Il l'amène devant la pierre tombale. Elle se couvre les yeux à l'aide de ses mains et commence à trembler comme si elle avait de la fièvre.

“Regarde ça! Tu trouves ça AMUSANT? REGARDE!” Greg attrape la main d'Anne, la forçant à regarder la pierre tombale, sur laquelle on peut lire, “CLAUDIA SUMNER WHITAKER, NOTRE MERE ET GRAND-MERE ADOREE, 1941-1998.” Le vent souffle de plus en plus. Anne crie et s'effondre sur les genoux, et commence à émettre des sanglots hystériques.

“Elle est MORTE, Annie! Ce n'est pas un jeu!”

“Je ne m'en souviens pas!” Anne réprime ses sanglots.

“ELLE est morte durant le tremblement de terre, mais tu sais qui d'autre est mort, grâce à tes manigances?! Tom Ryan!”

“Greg! S'il te plait!” Anne ne parvient plus à contenir ses sanglots.

“Il y a eu une explosion, Anne! Tu as failli être tuée; J'ai failli être tué!” Greg crie aussi fort qu'il le peut. “Mais nous ne sommes pas les seuls! PAIGE! MEG! KATE! MACK!”

Anne se bouche les oreilles. “Arrête ça! ARRÊTE!”

Greg la tire vers le haut, et saisit ses deux bras. Son visage est tellement rouge qu'Anne ferme les yeux. “QUI était en possession du coffre-fort à Buenos Aires?”

Anne secoue la tête en arrière puis en avant, les yeux toujours fermés. “je ne sais pas!” Son mascara se mélange à ses larmes sur son visage.

“Qui a déposé cette bombe qui a failli tous nous tuer? QUI?”

Elle ouvre les yeux et le regarde en face. “Je te le jure, Greg! Je ne me souviens de rien! S'IL TE PLAIT!” Elle continue à sangloter. Il la lâche, et elle tombe sur le sol.

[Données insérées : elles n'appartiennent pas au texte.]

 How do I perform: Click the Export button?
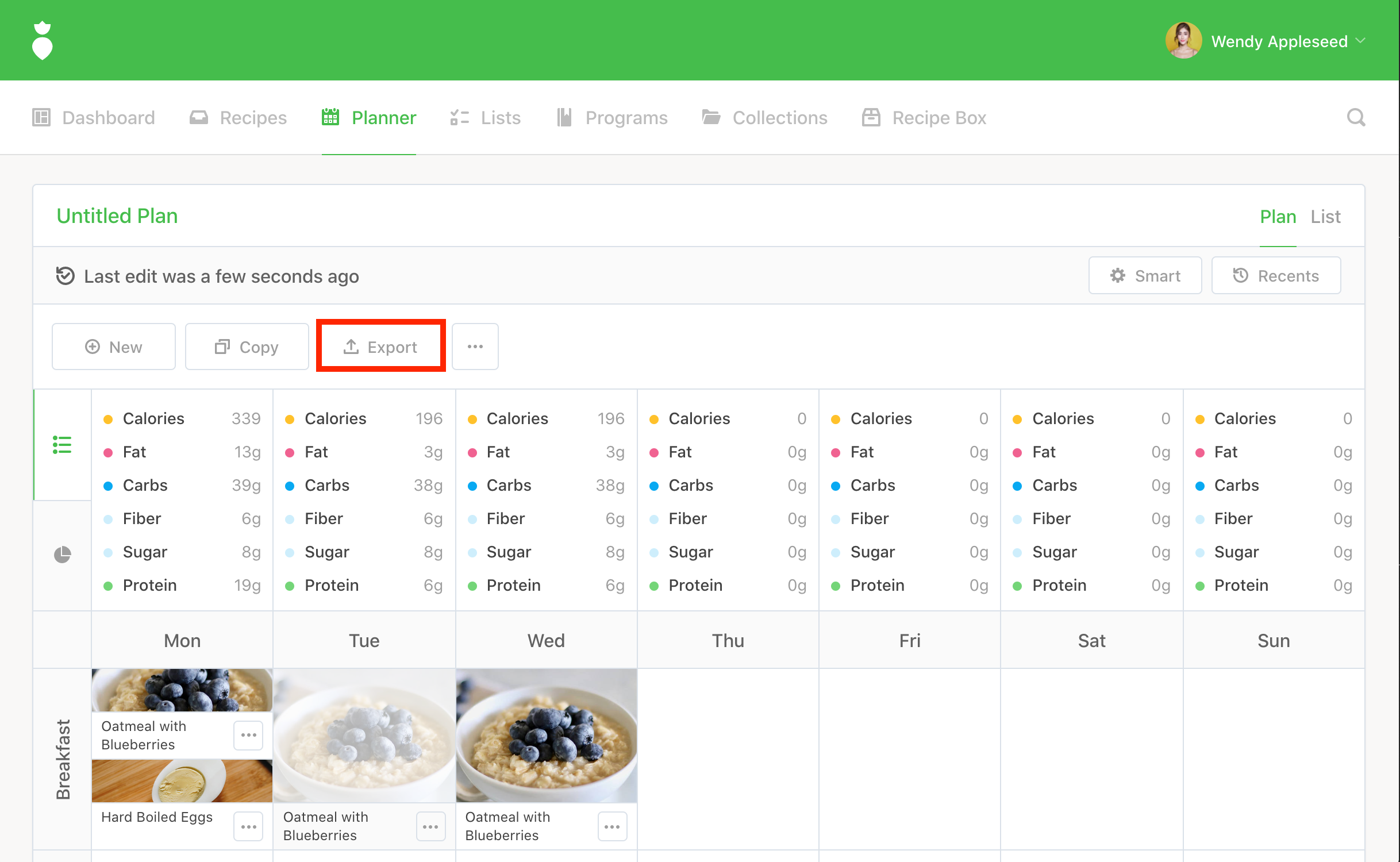380,347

Anne est étendue sur la tombe, le visage dissimulé derrière ses mains. Ses sanglots s'atténuent. “Je ne me souviens pas!” répète-elle avec une voix inaudible. “ Je ne me souviens pas!” Le vent qui souffle de plus en plus fort fait du bruit dans les arbres aux alentours.

Greg est pris d'un sentiment de compassion. Puis il fronce les sourcils. “Tu es au bout du rouleau, Annie,” continue-t-il d'une voix calme. “Ton petit ami italien est mort. Tu n'as plus personne avec qui comploter. Et il y a un fou en liberté qui s'amuse . Qui était derrière tout ça?”

“Greg, s'il te plait!” Anne est toujours étendue sur l'herbe, en pleurs. “Je ne me souviens pas!”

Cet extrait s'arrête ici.